Task details:
When the string "computer" appears in a line of the records, show the whole line.
[Data to use — start]
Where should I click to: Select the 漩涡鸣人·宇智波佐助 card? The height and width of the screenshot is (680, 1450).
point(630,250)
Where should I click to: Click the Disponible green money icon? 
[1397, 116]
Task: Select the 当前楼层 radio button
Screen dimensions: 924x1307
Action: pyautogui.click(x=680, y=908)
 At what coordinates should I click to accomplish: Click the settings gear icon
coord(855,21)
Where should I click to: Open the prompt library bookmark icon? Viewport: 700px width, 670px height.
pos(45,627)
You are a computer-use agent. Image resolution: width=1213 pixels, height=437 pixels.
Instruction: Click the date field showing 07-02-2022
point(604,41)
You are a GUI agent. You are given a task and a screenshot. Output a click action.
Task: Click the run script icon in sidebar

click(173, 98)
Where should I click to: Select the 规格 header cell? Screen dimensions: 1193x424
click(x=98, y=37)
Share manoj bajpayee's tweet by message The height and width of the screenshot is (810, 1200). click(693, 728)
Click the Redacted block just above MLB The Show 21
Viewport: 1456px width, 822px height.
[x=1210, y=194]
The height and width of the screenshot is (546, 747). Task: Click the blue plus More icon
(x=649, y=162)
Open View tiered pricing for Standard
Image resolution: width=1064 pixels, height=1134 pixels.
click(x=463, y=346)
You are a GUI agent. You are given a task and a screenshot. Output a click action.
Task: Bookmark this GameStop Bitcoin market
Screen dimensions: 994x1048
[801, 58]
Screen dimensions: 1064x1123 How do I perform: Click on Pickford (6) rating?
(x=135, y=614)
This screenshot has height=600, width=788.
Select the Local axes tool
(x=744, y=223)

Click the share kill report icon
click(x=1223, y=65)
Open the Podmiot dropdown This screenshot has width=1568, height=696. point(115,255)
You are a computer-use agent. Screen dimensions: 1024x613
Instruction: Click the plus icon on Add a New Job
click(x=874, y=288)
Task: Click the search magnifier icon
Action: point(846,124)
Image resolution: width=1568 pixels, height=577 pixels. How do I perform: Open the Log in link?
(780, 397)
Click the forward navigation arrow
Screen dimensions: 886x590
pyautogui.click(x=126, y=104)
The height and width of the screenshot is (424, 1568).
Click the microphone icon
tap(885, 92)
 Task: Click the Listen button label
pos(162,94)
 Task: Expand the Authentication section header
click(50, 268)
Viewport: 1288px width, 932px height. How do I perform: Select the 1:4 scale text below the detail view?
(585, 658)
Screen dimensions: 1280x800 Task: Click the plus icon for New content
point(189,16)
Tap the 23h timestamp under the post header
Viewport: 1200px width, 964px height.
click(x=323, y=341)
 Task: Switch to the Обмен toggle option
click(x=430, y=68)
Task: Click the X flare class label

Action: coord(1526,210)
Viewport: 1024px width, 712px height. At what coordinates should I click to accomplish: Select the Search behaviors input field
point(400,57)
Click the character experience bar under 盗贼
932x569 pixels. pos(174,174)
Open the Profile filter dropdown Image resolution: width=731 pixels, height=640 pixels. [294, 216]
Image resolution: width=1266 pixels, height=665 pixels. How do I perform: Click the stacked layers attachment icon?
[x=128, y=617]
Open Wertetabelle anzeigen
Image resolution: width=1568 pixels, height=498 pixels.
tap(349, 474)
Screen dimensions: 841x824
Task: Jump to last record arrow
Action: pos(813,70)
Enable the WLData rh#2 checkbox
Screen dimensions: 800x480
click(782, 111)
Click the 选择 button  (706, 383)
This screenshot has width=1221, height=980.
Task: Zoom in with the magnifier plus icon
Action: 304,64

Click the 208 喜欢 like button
[Data to use — finish]
Completed task:
You are a computer-use agent. Image resolution: width=1213 pixels, height=437 pixels.
You are a computer-use agent. Screen dimensions: 1024x613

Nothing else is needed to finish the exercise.